Back in my childhood days, while other kids were addicted to SpongeBob SquarePants and Kim Possible, I used to love digging in the dirt, watering flowers, catching butterflies and playing with critters that were visiting my garden from time to time, especially during the warmer months. I loved gardening because it made me happy. I loved watching the smile on my father’s face when he saw his flowers and vegetables all “grown-up.”
Today, I still love gardening; more, I’d say because of my dogs who are always thrilled when they see me digging into the soil and they decide to help out – BTW, I never knew dogs could be such awesome diggers. However, recently I’ve felt a greater sense of accomplishment ever since I’ve read about King Solomon’s –one of the greatest Israelite Kings in Biblical times – interest in gardening.
People love gardening because it’s a creative outlet and a great source of relaxation, exercise and enjoyment. And, I guess King Solomon thought the same.
(For those who are unaware of the existence of such a sumptuous Biblical garden, I suggest you start with Biblical Garden: Exploring King Solomon’s Garden.)
One of the unique aspects of the garden of King Solomon is the centrality of the attainment of wisdom rather than just enjoyment and relaxation. In some ancient analogs, primordial experts took an interest in the said divine wisdom held by King Solomon.
Indeed, through Biblical scriptures, we learn that Solomon was deemed wiser than any sages of the Middle East. However, his very great insight and breadth of understanding were a gift from God. God blessed him with wisdom as well as riches, honor and a long life because of his humility and faithfulness toward God. And, it seems like Solomon did not only use his newly-acquired wisdom to establish himself firmly over his father’s kingdom, but also used it to create an outdoor wisdom space.
As it turns out, the flowers, vegetables, birds and bees of our garden know quite a lot. We can’t talk to plants and insects, but I’ve come to understand that we can actually learn so much from all the plants, birds, treetops and insects in our gardens.
A Setting for Privacy
The sumptuous garden reflected King Solomon’s productive prosperity and the space filled with conifers, herbs, spices, flowers and fruiting trees represented tranquillity and peace. However, let me highlight that King Solomon had the garden built with a high wall around it as a private sanctuary. This complements the fact that gardens were and are still a setting for privacy.

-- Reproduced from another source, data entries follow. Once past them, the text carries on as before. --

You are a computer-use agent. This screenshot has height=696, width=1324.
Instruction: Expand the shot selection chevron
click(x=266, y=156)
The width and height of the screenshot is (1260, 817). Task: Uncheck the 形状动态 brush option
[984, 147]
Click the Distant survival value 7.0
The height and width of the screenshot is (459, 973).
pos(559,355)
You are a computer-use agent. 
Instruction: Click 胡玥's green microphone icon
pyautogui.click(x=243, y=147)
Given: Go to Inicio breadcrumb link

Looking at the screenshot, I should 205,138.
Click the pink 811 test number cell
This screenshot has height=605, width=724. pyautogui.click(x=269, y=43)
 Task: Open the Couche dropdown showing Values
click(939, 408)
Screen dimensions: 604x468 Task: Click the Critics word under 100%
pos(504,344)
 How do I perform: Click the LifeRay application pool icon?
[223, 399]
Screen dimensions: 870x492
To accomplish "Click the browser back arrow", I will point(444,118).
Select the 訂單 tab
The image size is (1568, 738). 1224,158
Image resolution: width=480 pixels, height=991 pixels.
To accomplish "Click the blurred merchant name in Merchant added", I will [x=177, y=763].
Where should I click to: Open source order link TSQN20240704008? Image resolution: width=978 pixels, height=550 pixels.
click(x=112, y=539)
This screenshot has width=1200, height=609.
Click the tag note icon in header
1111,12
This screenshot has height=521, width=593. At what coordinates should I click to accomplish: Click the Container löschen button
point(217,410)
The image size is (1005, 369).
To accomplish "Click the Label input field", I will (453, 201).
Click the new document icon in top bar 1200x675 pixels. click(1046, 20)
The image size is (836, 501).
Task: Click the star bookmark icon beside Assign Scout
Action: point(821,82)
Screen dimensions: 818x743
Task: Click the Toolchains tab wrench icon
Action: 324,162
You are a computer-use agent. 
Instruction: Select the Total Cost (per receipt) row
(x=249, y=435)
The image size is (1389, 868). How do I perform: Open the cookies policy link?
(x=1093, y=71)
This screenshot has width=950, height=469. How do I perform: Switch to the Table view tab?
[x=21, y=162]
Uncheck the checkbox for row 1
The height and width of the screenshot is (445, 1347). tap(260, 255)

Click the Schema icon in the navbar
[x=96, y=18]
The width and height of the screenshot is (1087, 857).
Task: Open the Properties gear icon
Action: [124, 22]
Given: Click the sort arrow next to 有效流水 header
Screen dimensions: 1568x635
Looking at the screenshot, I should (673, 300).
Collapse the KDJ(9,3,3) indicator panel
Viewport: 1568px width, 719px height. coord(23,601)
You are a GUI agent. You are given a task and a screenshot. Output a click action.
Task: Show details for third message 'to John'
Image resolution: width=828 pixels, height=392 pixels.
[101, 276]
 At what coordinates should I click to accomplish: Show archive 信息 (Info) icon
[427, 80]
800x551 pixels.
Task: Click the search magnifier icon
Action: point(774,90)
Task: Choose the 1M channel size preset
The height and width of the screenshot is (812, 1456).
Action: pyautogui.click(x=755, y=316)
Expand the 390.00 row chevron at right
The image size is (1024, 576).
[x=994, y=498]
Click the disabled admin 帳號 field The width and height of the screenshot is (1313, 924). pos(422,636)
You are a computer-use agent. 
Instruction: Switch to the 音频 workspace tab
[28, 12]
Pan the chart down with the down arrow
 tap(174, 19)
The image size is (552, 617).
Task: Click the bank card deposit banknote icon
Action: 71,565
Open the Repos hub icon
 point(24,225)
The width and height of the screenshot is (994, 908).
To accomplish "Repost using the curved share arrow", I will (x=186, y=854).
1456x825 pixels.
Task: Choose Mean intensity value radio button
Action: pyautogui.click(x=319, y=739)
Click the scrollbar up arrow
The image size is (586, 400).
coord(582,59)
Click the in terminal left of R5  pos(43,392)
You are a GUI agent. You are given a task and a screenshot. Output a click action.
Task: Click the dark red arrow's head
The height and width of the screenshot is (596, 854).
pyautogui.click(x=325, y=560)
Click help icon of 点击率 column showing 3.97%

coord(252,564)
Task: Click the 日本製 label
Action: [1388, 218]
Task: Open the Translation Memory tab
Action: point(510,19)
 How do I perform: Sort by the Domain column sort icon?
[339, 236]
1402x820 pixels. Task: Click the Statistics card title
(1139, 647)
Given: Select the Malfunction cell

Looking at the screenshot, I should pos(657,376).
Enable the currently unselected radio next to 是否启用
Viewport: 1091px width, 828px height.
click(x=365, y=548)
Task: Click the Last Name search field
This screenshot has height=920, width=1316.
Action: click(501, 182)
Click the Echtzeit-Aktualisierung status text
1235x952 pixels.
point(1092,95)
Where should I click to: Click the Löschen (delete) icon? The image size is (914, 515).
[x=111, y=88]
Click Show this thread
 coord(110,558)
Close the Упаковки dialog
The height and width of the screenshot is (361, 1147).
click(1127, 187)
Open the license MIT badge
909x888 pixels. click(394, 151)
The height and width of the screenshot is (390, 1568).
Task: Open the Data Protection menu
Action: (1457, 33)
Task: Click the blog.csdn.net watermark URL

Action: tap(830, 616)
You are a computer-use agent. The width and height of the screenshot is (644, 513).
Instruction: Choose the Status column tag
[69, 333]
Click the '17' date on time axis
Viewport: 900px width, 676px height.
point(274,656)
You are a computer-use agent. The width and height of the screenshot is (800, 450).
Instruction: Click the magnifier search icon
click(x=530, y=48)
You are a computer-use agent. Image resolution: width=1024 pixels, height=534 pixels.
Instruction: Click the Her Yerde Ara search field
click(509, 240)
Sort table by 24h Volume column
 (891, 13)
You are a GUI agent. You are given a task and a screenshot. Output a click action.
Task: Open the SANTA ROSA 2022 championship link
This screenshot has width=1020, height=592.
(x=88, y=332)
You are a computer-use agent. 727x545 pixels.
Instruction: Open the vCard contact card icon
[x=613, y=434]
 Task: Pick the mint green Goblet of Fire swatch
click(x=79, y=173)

In fact, I’ve read somewhere that paradise is another name of a “walled garden.” It comes from one of the earliest surviving Persian literature that said that a garden is a green space surrounded by a wall or parapet.
If you travel back to the medieval ages, you’ll find that churches were often built with a walled and gated garden and the plate on the front door would be inscribed with the word “paradise.”
Gardens Need a Source of Water
It’s tremendously satisfying –as a gardener- when you read and imagine wildflowers blooming vivid red in springtime, along with a succession of Adonis, poppies and crown anemones and fall blooms like coneflowers, celosia and orangey-red zinnias are ever more mind-boggling. As a Christian gardener, I feel proud to know that these beauties were grown in King Solomon’s garden.
However, back then, water was very important for gardens because it was a source that was very hard to come by in arid regions. The importance of water is framed in the following scripture:
“You are a garden fountain, a well of flowing water streaming down from Lebanon.”